### What the exercise asks
In the records, switch each "Screen dimensions" to "Screen size" and reproduce them with nothing else altered.

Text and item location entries
-- start --

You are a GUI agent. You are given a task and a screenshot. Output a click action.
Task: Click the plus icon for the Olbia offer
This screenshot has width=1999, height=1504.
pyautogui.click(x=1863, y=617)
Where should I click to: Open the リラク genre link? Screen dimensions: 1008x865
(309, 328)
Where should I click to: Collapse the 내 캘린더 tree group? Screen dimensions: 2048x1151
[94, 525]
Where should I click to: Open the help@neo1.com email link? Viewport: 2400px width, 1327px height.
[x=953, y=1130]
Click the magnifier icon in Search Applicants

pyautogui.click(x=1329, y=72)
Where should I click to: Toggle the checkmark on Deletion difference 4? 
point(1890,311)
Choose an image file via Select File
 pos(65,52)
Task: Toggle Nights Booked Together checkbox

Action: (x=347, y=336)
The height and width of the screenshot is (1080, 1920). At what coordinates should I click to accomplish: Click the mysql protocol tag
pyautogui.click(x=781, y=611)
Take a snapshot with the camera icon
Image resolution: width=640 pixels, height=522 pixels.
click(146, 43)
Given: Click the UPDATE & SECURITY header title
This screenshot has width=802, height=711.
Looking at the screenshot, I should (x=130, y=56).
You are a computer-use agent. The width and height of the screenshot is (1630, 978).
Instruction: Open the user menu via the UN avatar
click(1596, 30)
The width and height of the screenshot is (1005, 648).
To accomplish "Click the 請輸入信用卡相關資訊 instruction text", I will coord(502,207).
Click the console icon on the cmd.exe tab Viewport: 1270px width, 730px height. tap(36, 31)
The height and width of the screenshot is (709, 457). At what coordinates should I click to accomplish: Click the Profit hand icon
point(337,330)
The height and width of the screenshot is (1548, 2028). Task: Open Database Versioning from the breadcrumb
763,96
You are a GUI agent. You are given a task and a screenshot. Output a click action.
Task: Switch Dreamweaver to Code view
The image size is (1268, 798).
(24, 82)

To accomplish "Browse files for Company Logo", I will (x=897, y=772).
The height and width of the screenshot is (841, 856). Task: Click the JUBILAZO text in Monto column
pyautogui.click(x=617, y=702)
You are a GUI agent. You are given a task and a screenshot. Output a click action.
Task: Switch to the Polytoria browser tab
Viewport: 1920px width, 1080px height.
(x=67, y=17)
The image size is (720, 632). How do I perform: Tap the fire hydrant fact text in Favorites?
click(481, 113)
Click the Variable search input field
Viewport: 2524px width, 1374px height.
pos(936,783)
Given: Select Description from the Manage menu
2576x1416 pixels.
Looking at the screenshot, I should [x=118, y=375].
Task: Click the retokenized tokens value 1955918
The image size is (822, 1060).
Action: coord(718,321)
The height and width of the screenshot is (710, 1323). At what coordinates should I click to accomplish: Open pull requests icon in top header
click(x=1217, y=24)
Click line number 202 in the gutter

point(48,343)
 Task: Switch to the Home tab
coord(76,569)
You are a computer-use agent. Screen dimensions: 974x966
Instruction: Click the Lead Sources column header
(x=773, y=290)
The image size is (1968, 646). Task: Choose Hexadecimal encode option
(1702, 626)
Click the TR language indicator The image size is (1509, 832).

-- end --

### Answer to the problem
You are a GUI agent. You are given a task and a screenshot. Output a click action.
Task: Click the plus icon for the Olbia offer
This screenshot has width=1999, height=1504.
pyautogui.click(x=1863, y=617)
Where should I click to: Open the リラク genre link? Screen size: 1008x865
(309, 328)
Where should I click to: Collapse the 내 캘린더 tree group? Screen size: 2048x1151
[94, 525]
Where should I click to: Open the help@neo1.com email link? Viewport: 2400px width, 1327px height.
[x=953, y=1130]
Click the magnifier icon in Search Applicants

pyautogui.click(x=1329, y=72)
Where should I click to: Toggle the checkmark on Deletion difference 4? 
point(1890,311)
Choose an image file via Select File
 pos(65,52)
Task: Toggle Nights Booked Together checkbox

Action: (x=347, y=336)
The height and width of the screenshot is (1080, 1920). At what coordinates should I click to accomplish: Click the mysql protocol tag
pyautogui.click(x=781, y=611)
Take a snapshot with the camera icon
Image resolution: width=640 pixels, height=522 pixels.
click(146, 43)
Given: Click the UPDATE & SECURITY header title
This screenshot has width=802, height=711.
Looking at the screenshot, I should (x=130, y=56).
You are a computer-use agent. The width and height of the screenshot is (1630, 978).
Instruction: Open the user menu via the UN avatar
click(1596, 30)
The width and height of the screenshot is (1005, 648).
To accomplish "Click the 請輸入信用卡相關資訊 instruction text", I will coord(502,207).
Click the console icon on the cmd.exe tab Viewport: 1270px width, 730px height. tap(36, 31)
The height and width of the screenshot is (709, 457). At what coordinates should I click to accomplish: Click the Profit hand icon
point(337,330)
The height and width of the screenshot is (1548, 2028). Task: Open Database Versioning from the breadcrumb
763,96
You are a GUI agent. You are given a task and a screenshot. Output a click action.
Task: Switch Dreamweaver to Code view
The image size is (1268, 798).
(24, 82)

To accomplish "Browse files for Company Logo", I will (x=897, y=772).
The height and width of the screenshot is (841, 856). Task: Click the JUBILAZO text in Monto column
pyautogui.click(x=617, y=702)
You are a GUI agent. You are given a task and a screenshot. Output a click action.
Task: Switch to the Polytoria browser tab
Viewport: 1920px width, 1080px height.
(x=67, y=17)
The image size is (720, 632). How do I perform: Tap the fire hydrant fact text in Favorites?
click(481, 113)
Click the Variable search input field
Viewport: 2524px width, 1374px height.
pos(936,783)
Given: Select Description from the Manage menu
2576x1416 pixels.
Looking at the screenshot, I should [x=118, y=375].
Task: Click the retokenized tokens value 1955918
The image size is (822, 1060).
Action: coord(718,321)
The height and width of the screenshot is (710, 1323). At what coordinates should I click to accomplish: Open pull requests icon in top header
click(x=1217, y=24)
Click line number 202 in the gutter

point(48,343)
 Task: Switch to the Home tab
coord(76,569)
You are a computer-use agent. Screen size: 974x966
Instruction: Click the Lead Sources column header
(x=773, y=290)
The image size is (1968, 646). Task: Choose Hexadecimal encode option
(1702, 626)
Click the TR language indicator The image size is (1509, 832).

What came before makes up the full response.